Tumor necrosis factor stimulates fibroblast growth factor 23 levels in chronic kidney disease and non-renal inflammation

Daniela Egli-Spichtig, Pedro Henrique Imenez Silva, Bob Glaudemans, Nicole Gehring, Carla Bettoni, Martin Y H Zhang, Eva M Pastor-Arroyo, Désirée Schönenberger, Michal Rajski, David Hoogewijs, Felix Knauf, Benjamin Misselwitz, Isabelle Frey-Wagner, Gerhard Rogler, Daniel Ackermann, Belen Ponte, Menno Pruijm, Alexander Leichtle, Georg-Martin Fiedler, Murielle Bochud, Virginia Ballotta, Sandra Hofmann, Farzana Perwad, Michael Föller, Florian Lang, Roland H Wenger, Ian Frew, Carsten A Wagner

Published: October 2019

Fibroblast growth factor 23 (FGF23) regulates phosphate homeostasis, and its early rise in patients with chronic kidney disease is independently associated with all-cause mortality. Since inflammation is characteristic of chronic kidney disease and associates with increased plasma FGF23 we examined whether inflammation directly stimulates FGF23. In a population-based cohort, plasma tumor necrosis factor (TNF) was the only inflammatory cytokine that independently and positively correlated with plasma FGF23. Mouse models of chronic kidney disease showed signs of renal inflammation, renal FGF23 expression and elevated systemic FGF23 levels.

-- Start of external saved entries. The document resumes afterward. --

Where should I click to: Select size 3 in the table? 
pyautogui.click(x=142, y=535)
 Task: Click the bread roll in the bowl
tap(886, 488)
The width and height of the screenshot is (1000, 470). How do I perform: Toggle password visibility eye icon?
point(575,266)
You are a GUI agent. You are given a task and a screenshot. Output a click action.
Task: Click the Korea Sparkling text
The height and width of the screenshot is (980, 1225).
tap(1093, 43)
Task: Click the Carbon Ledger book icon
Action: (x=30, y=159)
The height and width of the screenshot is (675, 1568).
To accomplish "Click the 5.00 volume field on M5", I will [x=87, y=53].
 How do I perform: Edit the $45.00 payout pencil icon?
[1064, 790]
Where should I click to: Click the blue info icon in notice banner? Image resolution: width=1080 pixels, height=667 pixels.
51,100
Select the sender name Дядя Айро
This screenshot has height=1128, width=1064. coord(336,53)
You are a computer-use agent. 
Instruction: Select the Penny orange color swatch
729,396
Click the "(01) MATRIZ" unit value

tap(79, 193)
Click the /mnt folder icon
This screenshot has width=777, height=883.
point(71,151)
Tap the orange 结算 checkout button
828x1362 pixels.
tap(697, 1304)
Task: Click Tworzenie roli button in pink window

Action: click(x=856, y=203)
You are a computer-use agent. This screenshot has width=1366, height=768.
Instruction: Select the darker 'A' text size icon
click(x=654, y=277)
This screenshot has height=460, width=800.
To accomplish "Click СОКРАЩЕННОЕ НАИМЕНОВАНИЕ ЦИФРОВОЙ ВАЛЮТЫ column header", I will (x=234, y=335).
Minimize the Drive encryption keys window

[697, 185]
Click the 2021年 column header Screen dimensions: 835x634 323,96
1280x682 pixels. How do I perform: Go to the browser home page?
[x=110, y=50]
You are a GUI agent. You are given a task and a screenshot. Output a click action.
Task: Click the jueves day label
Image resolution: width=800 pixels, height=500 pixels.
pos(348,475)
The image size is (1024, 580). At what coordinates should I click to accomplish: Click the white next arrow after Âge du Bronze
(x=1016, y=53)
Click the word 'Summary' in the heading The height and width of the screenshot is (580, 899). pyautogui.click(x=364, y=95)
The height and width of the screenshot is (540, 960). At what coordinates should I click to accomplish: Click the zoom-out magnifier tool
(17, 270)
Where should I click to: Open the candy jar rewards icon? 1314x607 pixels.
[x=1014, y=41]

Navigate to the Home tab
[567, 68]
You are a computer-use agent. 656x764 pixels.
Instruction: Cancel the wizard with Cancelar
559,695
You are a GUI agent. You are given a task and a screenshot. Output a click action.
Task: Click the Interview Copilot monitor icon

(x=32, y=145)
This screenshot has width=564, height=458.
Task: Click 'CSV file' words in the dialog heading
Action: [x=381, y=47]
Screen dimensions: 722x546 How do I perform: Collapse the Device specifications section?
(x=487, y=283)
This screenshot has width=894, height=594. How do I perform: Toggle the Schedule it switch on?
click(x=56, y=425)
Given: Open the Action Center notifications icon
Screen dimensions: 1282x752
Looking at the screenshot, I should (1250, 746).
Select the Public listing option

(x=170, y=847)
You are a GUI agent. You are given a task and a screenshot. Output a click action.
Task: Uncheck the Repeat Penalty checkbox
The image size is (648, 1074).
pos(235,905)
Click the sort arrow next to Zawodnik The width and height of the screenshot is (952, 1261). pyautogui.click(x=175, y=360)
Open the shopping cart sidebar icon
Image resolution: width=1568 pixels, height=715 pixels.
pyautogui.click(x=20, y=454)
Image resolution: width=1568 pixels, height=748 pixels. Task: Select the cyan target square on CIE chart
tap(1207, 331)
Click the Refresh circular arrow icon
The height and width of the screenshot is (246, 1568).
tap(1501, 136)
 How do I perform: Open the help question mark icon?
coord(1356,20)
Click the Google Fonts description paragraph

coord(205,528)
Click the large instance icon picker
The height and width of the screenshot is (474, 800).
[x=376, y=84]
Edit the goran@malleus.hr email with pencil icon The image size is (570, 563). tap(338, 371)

Renal FGF23 expression coincided with expression of the orphan nuclear receptor Nurr1 regulating FGF23 in other organs. Antibody-mediated neutralization of TNF normalized plasma FGF23 and suppressed ectopic renal Fgf23 expression. Conversely, TNF administration to control mice increased plasma FGF23 without altering plasma phosphate. Moreover, in Il10-deficient mice with inflammatory bowel disease and normal kidney function, plasma FGF23 was elevated and normalized upon TNF neutralization. Thus, the inflammatory cytokine TNF contributes to elevated systemic FGF23 levels and also triggers ectopic renal Fgf23 expression in animal models of chronic kidney disease.